Similarly with sleep; we drop into our beds after working on stressful projects or doing mind-stimulating activities, expecting that our body-mind would just calm down on its own, at a snap of a finger, enough to fall into regeneration mode. Maybe just like with our digestive systems, they will for a time, until they don't anymore. We are then confronted by our insomnia, tossing and turning in our bed, wondering why we can't fall asleep. Then, we imagine what it will be like when we have to work the next day with little sleep; thus, solidifying our inability to find the peace to sleep. The downward spiral continues on and on until we choose to stop it by becoming conscious.
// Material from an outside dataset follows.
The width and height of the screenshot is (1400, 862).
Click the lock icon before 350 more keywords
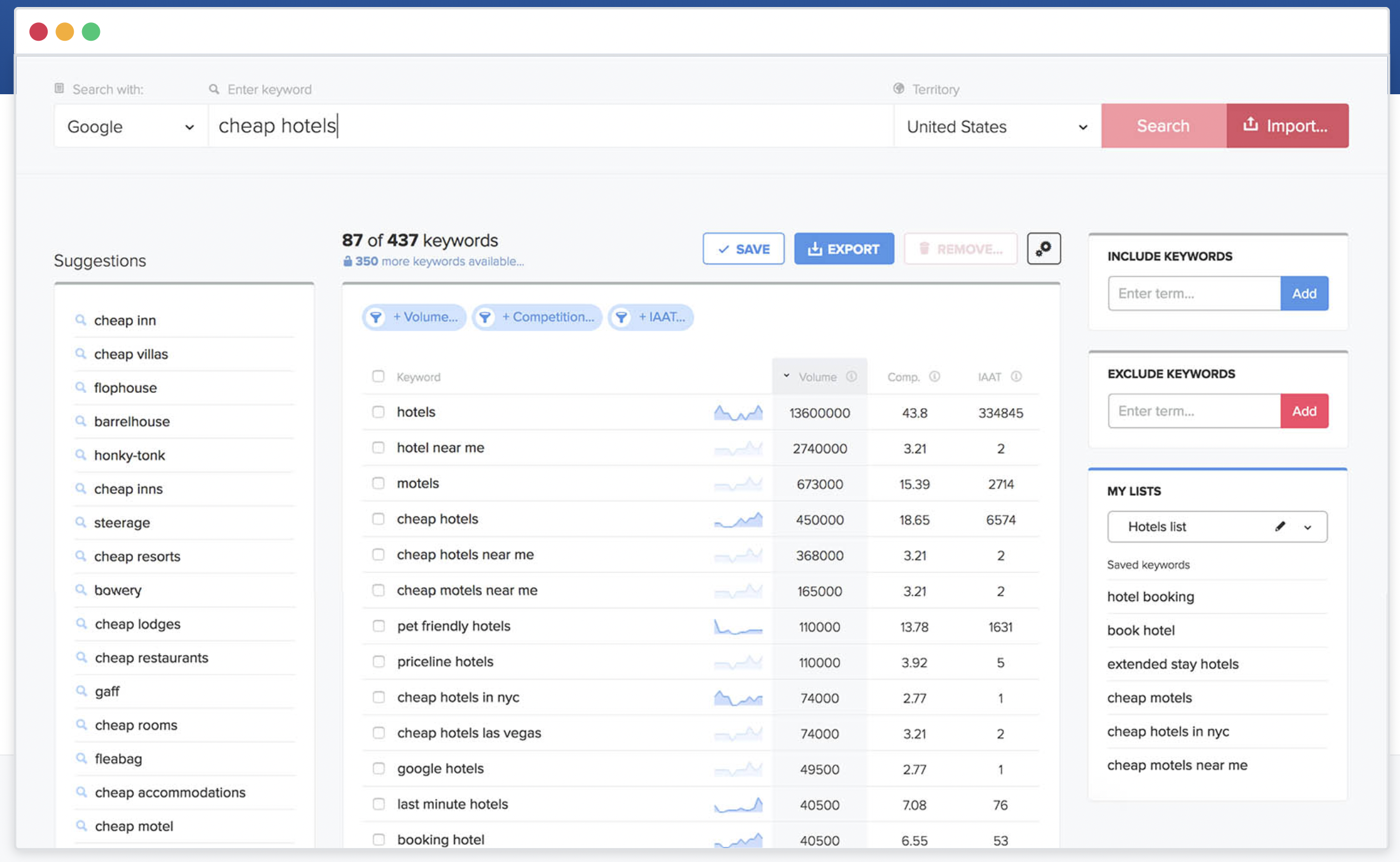click(347, 261)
Simple is not always easy, especially in our modern, complicated manner of doing things, which is often times neither efficient nor beneficial to us or our environment, even though we are told it should be. But if this is what we need, then it is time to become conscious of our everyday habits. Let go of the complicated that has not served us. Honour the simple, honour the everyday space and time! - "Eat when you eat, sleep when you sleep."